Oldest-Ever Syphilis DNA Discovered in Convent Cemetery Reveals New History

'We can learn from the past in order to predict the future.'

Wellcome Collection

Though syphilis is most often associated with the Middle Ages in Europe, its history extends much further into the past and extends into the present day. Now, the infectious disease affects approximately 28,000 Americans and is setting record-high infection rates in the UK. In an effort to shed light on its evolutionary history — and find some clues as to how it can be stopped — scientists recovered the oldest-ever DNA samples of the bacterium Treponema pallidum, which causes syphilis as well as the skin disease yaws. In the new paper describing their discoveries, they seem optimistic that they’ll find a way to combat the deadly disease.

“Understanding the evolution of a bacterium, its past spread and diversity, leads to a better knowledge to how this bacterium changed over time and adapted to environmental changes,” University of Zurich paleogenetics expert and study co-author Verena Schünemann, Ph.D. explains to Inverse. “This is information is important when it comes to the development of new treatments for a pathogen. In general, we can learn from the past in order to predict the future.”

Shünemann is part of the team that sequenced T. pallidum genomes, pulled from skeletal remains dated to colonial-era Mexico. In a paper published Thursday in PLOS Neglected Tropical Diseases, the team of international researchers explain why scientists used to think it was impossible to recover the bacterium’s DNA from ancient samples. Shünemann says that “even in modern patients with advanced stage syphilis, who may display bone lesions, molecular detection of the bacterium is challenging.”

Skeletal remains from individual 94A, who was infected with syphilis and 6 months old at the time of death.

Rodrigo Barquera, Santa Isabel collection

The exhumed remains were excavated from the former Convent of Santa Isabel in Mexico City, a site that was operated by nuns of the Franciscan Order between 1681 and 1861. The three skeletal remains that tested positive for T. pallidum were all infants and buried around 350 years ago (the scientists note that 90 percent of the buried individuals in the cemetery are infants). The team could tell just by looking at the infants that they’d died from treponemal disease — that is, one caused by the bacteria — and subsequently, whole T. pallidum genomes were recovered from the bodies.

Two of the individuals carried a subspecies of the bacterium that causes syphilis, while one carried a different subspecies that causes yaws. Today, yaws is described by the World Health Organization as a “poverty-related chronic skin disease.” Unlike syphilis, it’s a non-venereal disease and is transmitted mainly through direct skin contact with an infected person.

Artist rendering of the Convent of Santa Isabel, where the remains were recovered.

Velázquez, 2004.

Importantly, the scientist’s ability to distinguish which subspecies the individuals were infected with is entirely because of the genomic evidence — one wouldn’t be able to determine that just by looking at the remains. Shünemann says “our finding that two T. pallidum species likely caused similar bone lesions in the past is very exciting as we did not expect to also find the causative agent of yaws in our samples.”
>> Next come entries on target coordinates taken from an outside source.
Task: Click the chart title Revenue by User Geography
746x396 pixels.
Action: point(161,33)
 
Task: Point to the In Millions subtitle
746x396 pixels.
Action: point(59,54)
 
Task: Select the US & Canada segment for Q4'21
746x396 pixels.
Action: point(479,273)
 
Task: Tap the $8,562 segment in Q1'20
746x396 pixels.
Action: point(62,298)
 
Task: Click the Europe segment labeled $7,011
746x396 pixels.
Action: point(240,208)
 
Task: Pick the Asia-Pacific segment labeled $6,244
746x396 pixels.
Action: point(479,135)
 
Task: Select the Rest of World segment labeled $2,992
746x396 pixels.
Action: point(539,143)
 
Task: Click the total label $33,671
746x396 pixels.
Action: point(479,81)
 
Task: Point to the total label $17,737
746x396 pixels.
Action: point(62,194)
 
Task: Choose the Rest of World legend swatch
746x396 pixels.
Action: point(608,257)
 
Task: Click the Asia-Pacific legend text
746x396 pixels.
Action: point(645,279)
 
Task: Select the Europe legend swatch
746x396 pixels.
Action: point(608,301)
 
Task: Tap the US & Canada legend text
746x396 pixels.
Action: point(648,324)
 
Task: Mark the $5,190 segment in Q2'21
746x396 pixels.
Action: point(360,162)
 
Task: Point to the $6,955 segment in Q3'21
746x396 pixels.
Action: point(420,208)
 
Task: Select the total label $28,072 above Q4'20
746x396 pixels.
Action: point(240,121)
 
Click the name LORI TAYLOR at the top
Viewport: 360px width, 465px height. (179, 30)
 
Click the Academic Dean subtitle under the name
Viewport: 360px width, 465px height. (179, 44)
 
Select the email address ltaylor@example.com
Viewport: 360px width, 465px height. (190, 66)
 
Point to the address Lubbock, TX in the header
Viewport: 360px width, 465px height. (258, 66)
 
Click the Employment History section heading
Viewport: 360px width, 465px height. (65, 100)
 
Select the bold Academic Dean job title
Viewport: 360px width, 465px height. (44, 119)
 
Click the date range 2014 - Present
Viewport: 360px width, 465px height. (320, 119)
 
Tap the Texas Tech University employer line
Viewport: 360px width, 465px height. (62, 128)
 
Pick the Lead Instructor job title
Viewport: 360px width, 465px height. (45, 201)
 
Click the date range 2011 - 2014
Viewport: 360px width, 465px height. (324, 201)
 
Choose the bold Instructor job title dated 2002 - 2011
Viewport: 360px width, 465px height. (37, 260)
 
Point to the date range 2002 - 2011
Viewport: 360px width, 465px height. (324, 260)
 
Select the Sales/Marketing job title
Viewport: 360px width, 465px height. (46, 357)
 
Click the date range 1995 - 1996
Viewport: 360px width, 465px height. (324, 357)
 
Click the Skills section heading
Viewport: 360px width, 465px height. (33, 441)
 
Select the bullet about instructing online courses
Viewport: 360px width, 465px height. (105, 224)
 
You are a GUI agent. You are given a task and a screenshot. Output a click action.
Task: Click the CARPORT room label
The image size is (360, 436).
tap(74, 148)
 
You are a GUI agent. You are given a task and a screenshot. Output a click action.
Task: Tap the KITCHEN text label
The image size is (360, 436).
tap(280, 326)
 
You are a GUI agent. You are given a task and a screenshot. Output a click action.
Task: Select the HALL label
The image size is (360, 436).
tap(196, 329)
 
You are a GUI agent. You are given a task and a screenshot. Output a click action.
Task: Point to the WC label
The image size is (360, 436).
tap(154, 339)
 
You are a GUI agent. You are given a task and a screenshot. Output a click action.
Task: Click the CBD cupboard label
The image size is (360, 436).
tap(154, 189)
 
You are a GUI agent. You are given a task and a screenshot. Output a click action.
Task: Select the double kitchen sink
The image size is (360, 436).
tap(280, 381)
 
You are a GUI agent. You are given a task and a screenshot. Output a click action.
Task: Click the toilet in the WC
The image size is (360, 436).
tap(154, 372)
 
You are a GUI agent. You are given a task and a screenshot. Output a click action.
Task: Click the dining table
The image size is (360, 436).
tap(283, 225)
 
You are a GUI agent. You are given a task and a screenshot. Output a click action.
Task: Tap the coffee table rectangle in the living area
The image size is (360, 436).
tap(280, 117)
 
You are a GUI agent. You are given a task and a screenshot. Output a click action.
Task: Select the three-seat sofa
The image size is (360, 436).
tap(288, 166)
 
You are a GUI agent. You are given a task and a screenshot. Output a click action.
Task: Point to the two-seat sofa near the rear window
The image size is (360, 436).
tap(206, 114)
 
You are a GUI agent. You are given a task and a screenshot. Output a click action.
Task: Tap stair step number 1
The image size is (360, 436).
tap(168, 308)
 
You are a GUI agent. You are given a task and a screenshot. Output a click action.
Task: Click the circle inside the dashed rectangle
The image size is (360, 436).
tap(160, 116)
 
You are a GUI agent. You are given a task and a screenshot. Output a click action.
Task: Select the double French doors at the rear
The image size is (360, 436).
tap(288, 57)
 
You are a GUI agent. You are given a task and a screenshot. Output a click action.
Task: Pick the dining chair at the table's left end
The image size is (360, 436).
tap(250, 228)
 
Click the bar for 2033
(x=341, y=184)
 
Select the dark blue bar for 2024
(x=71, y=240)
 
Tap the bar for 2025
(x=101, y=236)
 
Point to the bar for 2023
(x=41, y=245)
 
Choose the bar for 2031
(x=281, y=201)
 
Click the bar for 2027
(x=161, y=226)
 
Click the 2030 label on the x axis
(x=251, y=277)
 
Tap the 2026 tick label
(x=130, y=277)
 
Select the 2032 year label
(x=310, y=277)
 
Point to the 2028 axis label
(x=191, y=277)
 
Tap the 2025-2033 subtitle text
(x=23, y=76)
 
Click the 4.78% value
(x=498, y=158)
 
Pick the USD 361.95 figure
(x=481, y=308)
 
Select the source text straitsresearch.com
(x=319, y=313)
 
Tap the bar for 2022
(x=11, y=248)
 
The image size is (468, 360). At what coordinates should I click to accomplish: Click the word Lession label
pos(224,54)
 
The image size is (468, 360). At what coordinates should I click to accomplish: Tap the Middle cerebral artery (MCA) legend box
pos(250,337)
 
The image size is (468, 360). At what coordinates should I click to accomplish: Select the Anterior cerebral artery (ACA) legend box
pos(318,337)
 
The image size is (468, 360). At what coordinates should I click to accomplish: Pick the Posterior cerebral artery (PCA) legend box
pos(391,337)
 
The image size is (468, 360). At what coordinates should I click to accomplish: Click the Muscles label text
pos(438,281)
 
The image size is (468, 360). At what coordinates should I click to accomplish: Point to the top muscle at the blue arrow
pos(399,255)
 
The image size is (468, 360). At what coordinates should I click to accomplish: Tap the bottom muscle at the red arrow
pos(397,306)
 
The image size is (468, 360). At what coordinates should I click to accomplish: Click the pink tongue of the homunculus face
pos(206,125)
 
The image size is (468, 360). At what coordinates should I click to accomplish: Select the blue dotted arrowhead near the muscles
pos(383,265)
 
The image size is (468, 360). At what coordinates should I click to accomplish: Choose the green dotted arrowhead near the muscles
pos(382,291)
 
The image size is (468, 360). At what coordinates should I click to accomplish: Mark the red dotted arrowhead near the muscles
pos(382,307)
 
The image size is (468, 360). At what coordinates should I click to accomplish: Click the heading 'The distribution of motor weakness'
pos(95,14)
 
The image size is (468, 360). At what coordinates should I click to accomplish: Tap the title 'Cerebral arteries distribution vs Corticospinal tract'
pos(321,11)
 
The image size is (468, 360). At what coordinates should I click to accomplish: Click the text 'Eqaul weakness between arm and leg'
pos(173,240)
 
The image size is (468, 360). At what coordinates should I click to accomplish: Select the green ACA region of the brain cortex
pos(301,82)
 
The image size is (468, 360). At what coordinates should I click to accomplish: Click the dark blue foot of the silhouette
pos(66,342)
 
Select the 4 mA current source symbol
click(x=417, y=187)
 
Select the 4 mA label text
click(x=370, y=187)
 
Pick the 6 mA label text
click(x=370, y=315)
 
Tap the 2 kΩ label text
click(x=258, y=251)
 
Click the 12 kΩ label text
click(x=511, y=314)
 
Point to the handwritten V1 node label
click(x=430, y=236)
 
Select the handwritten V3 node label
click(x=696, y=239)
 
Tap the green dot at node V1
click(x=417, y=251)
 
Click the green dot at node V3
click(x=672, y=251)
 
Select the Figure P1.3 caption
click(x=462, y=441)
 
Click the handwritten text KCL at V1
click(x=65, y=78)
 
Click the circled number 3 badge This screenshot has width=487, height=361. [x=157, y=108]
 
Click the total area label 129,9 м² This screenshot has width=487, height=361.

The similar symptoms of the two diseases suggests that, somewhere in its long history, the bacterium’s DNA got rearranged. In a statement released Thursday, study co-author Alexander Herbig, Ph.D. explains that his team’s findings suggest that there may be “a more complex evolutionary history of T. pallidum than previously assumed.” There’s already a debate to whether syphilis originated in the so-called New World sometime in the 15th century then spread — or if it sprung up of its own accord around the same time in Europe.

Drawing of a preserved head of someone who died from syphilis. 

Wellcome Collection

Now that these scientists have proved that they can sequence the ancient genomes, there’s a chance that mystery can be solved.

“Ancient DNA could help to resolve this controversy by illuminating the evolutionary history of these bacteria and our study provides the foundation to make this possible,” says Shünemann. “We think that it should be possible to find T. pallidum bacteria in older samples, as we now have the molecular tool kit to look for it.”